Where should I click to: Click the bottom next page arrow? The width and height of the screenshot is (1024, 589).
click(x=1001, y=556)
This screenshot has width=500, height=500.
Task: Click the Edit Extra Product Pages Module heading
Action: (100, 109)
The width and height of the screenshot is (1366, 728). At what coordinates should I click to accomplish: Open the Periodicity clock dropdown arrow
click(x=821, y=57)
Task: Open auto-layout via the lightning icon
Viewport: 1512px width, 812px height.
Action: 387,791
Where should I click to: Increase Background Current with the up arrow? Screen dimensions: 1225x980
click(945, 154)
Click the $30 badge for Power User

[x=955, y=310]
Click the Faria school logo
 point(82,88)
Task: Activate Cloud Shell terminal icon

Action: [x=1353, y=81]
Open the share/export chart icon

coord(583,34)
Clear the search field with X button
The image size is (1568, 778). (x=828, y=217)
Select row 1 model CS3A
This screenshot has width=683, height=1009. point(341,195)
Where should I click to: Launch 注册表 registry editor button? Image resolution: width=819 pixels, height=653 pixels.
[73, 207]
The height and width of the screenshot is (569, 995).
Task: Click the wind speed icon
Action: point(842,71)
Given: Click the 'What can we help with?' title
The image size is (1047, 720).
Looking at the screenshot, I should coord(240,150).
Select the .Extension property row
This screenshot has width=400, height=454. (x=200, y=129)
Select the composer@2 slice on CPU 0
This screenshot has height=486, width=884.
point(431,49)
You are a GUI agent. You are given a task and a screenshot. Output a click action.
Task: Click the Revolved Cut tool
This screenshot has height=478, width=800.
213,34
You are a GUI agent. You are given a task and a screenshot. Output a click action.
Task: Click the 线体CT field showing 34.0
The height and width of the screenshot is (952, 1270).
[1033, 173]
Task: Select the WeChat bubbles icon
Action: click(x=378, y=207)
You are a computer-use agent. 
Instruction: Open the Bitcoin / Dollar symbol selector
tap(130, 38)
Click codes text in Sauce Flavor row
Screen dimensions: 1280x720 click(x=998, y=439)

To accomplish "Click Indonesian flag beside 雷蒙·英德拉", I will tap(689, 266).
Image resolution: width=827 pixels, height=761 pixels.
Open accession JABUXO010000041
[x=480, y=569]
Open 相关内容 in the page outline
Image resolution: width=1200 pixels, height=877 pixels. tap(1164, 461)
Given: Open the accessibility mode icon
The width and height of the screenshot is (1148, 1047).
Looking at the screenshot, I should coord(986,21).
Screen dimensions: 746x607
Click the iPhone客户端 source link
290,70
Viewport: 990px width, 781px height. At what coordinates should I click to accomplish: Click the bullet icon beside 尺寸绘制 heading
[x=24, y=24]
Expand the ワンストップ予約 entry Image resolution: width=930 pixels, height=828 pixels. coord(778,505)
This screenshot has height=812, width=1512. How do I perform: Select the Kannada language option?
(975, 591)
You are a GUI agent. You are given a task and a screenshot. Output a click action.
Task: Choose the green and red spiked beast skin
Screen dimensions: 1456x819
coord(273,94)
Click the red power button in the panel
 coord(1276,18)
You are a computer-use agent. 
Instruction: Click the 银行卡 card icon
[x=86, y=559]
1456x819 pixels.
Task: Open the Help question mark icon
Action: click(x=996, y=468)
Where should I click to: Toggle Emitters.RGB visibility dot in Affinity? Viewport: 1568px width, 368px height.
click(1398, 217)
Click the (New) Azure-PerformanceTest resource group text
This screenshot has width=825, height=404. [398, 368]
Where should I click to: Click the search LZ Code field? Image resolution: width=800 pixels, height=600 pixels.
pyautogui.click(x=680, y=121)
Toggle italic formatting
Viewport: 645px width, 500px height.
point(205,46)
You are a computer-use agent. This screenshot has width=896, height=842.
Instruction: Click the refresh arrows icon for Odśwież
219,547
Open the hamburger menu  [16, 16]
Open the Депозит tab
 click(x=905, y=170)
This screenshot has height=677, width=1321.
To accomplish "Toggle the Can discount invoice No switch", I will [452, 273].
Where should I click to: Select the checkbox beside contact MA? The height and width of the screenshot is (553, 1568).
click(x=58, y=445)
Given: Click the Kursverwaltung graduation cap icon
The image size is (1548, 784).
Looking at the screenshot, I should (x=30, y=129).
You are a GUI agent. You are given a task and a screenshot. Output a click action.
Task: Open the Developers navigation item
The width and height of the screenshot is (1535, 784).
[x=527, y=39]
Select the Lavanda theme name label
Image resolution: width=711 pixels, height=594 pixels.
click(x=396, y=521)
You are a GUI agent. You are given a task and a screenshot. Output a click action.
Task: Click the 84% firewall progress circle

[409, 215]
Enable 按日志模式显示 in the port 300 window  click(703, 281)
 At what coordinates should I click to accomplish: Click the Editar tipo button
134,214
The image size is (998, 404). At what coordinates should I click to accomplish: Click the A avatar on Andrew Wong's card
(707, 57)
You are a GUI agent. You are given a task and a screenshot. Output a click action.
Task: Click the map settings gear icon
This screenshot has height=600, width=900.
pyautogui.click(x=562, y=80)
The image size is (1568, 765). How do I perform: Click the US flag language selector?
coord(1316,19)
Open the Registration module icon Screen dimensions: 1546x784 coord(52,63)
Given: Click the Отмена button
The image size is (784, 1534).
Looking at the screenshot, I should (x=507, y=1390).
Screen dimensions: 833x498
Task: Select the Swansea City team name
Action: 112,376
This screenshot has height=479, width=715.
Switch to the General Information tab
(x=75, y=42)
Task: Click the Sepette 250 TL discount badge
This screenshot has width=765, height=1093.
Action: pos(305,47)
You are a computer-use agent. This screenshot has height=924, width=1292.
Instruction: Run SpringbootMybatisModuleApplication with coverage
====================
EXERCISE AIM: Reproduce every one of the entries above verbatim, without changing any character.

FINISHED TASK:
Where should I click to: Click the bottom next page arrow? The width and height of the screenshot is (1024, 589).
click(x=1001, y=556)
This screenshot has width=500, height=500.
Task: Click the Edit Extra Product Pages Module heading
Action: (100, 109)
The width and height of the screenshot is (1366, 728). At what coordinates should I click to accomplish: Open the Periodicity clock dropdown arrow
click(x=821, y=57)
Task: Open auto-layout via the lightning icon
Viewport: 1512px width, 812px height.
Action: 387,791
Where should I click to: Increase Background Current with the up arrow? Screen dimensions: 1225x980
click(945, 154)
Click the $30 badge for Power User

[x=955, y=310]
Click the Faria school logo
 point(82,88)
Task: Activate Cloud Shell terminal icon

Action: [x=1353, y=81]
Open the share/export chart icon

coord(583,34)
Clear the search field with X button
The image size is (1568, 778). (x=828, y=217)
Select row 1 model CS3A
This screenshot has width=683, height=1009. point(341,195)
Where should I click to: Launch 注册表 registry editor button? Image resolution: width=819 pixels, height=653 pixels.
[73, 207]
The height and width of the screenshot is (569, 995).
Task: Click the wind speed icon
Action: point(842,71)
Given: Click the 'What can we help with?' title
The image size is (1047, 720).
Looking at the screenshot, I should coord(240,150).
Select the .Extension property row
This screenshot has width=400, height=454. (x=200, y=129)
Select the composer@2 slice on CPU 0
This screenshot has height=486, width=884.
point(431,49)
You are a GUI agent. You are given a task and a screenshot. Output a click action.
Task: Click the Revolved Cut tool
This screenshot has height=478, width=800.
213,34
You are a GUI agent. You are given a task and a screenshot. Output a click action.
Task: Click the 线体CT field showing 34.0
The height and width of the screenshot is (952, 1270).
[1033, 173]
Task: Select the WeChat bubbles icon
Action: click(x=378, y=207)
You are a computer-use agent. 
Instruction: Open the Bitcoin / Dollar symbol selector
tap(130, 38)
Click codes text in Sauce Flavor row
Screen dimensions: 1280x720 click(x=998, y=439)

To accomplish "Click Indonesian flag beside 雷蒙·英德拉", I will tap(689, 266).
Image resolution: width=827 pixels, height=761 pixels.
Open accession JABUXO010000041
[x=480, y=569]
Open 相关内容 in the page outline
Image resolution: width=1200 pixels, height=877 pixels. tap(1164, 461)
Given: Open the accessibility mode icon
The width and height of the screenshot is (1148, 1047).
Looking at the screenshot, I should coord(986,21).
Screen dimensions: 746x607
Click the iPhone客户端 source link
290,70
Viewport: 990px width, 781px height. At what coordinates should I click to accomplish: Click the bullet icon beside 尺寸绘制 heading
[x=24, y=24]
Expand the ワンストップ予約 entry Image resolution: width=930 pixels, height=828 pixels. coord(778,505)
This screenshot has height=812, width=1512. How do I perform: Select the Kannada language option?
(975, 591)
You are a GUI agent. You are given a task and a screenshot. Output a click action.
Task: Choose the green and red spiked beast skin
Screen dimensions: 1456x819
coord(273,94)
Click the red power button in the panel
 coord(1276,18)
You are a computer-use agent. 
Instruction: Click the 银行卡 card icon
[x=86, y=559]
1456x819 pixels.
Task: Open the Help question mark icon
Action: click(x=996, y=468)
Where should I click to: Toggle Emitters.RGB visibility dot in Affinity? Viewport: 1568px width, 368px height.
click(1398, 217)
Click the (New) Azure-PerformanceTest resource group text
This screenshot has width=825, height=404. [398, 368]
Where should I click to: Click the search LZ Code field? Image resolution: width=800 pixels, height=600 pixels.
pyautogui.click(x=680, y=121)
Toggle italic formatting
Viewport: 645px width, 500px height.
point(205,46)
You are a computer-use agent. This screenshot has width=896, height=842.
Instruction: Click the refresh arrows icon for Odśwież
219,547
Open the hamburger menu  [16, 16]
Open the Депозит tab
 click(x=905, y=170)
This screenshot has height=677, width=1321.
To accomplish "Toggle the Can discount invoice No switch", I will [452, 273].
Where should I click to: Select the checkbox beside contact MA? The height and width of the screenshot is (553, 1568).
click(x=58, y=445)
Given: Click the Kursverwaltung graduation cap icon
The image size is (1548, 784).
Looking at the screenshot, I should (x=30, y=129).
You are a GUI agent. You are given a task and a screenshot. Output a click action.
Task: Open the Developers navigation item
The width and height of the screenshot is (1535, 784).
[x=527, y=39]
Select the Lavanda theme name label
Image resolution: width=711 pixels, height=594 pixels.
click(x=396, y=521)
You are a GUI agent. You are given a task and a screenshot. Output a click action.
Task: Click the 84% firewall progress circle

[409, 215]
Enable 按日志模式显示 in the port 300 window  click(703, 281)
 At what coordinates should I click to accomplish: Click the Editar tipo button
134,214
The image size is (998, 404). At what coordinates should I click to accomplish: Click the A avatar on Andrew Wong's card
(707, 57)
You are a GUI agent. You are given a task and a screenshot. Output a click action.
Task: Click the map settings gear icon
This screenshot has height=600, width=900.
pyautogui.click(x=562, y=80)
The image size is (1568, 765). How do I perform: Click the US flag language selector?
coord(1316,19)
Open the Registration module icon Screen dimensions: 1546x784 coord(52,63)
Given: Click the Отмена button
The image size is (784, 1534).
Looking at the screenshot, I should (x=507, y=1390).
Screen dimensions: 833x498
Task: Select the Swansea City team name
Action: 112,376
This screenshot has height=479, width=715.
Switch to the General Information tab
(x=75, y=42)
Task: Click the Sepette 250 TL discount badge
This screenshot has width=765, height=1093.
Action: pos(305,47)
You are a computer-use agent. This screenshot has height=924, width=1292.
Instruction: Run SpringbootMybatisModuleApplication with coverage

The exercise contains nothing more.